Recast the lines from the one containing "Open the Print dialog via printer icon" through the end of the records, both included, as a JSON list of strings with one string per line and blank lines left out.

=== ENTRIES PROVIDED ===

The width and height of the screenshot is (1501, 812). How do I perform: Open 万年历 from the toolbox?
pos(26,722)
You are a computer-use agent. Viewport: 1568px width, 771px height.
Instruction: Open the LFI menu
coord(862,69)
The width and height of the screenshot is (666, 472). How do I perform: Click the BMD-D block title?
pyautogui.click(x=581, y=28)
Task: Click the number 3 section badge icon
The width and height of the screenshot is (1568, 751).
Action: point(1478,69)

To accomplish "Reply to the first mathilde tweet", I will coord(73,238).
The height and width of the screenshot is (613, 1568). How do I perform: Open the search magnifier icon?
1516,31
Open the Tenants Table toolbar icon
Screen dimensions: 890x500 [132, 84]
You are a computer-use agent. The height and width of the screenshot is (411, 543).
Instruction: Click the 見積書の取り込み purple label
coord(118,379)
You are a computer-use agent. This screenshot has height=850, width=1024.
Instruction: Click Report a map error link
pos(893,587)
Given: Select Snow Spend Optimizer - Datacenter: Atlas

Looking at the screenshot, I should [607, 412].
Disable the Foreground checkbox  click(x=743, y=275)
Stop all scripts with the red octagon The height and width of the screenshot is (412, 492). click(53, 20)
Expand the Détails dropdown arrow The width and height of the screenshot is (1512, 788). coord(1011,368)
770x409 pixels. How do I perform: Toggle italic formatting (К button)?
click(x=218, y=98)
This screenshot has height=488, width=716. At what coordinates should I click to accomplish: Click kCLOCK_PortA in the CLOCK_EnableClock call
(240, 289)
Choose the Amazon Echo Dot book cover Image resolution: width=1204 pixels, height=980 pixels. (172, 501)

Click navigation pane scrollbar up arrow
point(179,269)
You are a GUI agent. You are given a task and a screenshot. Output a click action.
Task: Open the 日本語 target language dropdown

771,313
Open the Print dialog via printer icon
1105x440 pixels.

===

TASK RESPONSE >>
[
  "Open the Print dialog via printer icon",
  "1105x440 pixels."
]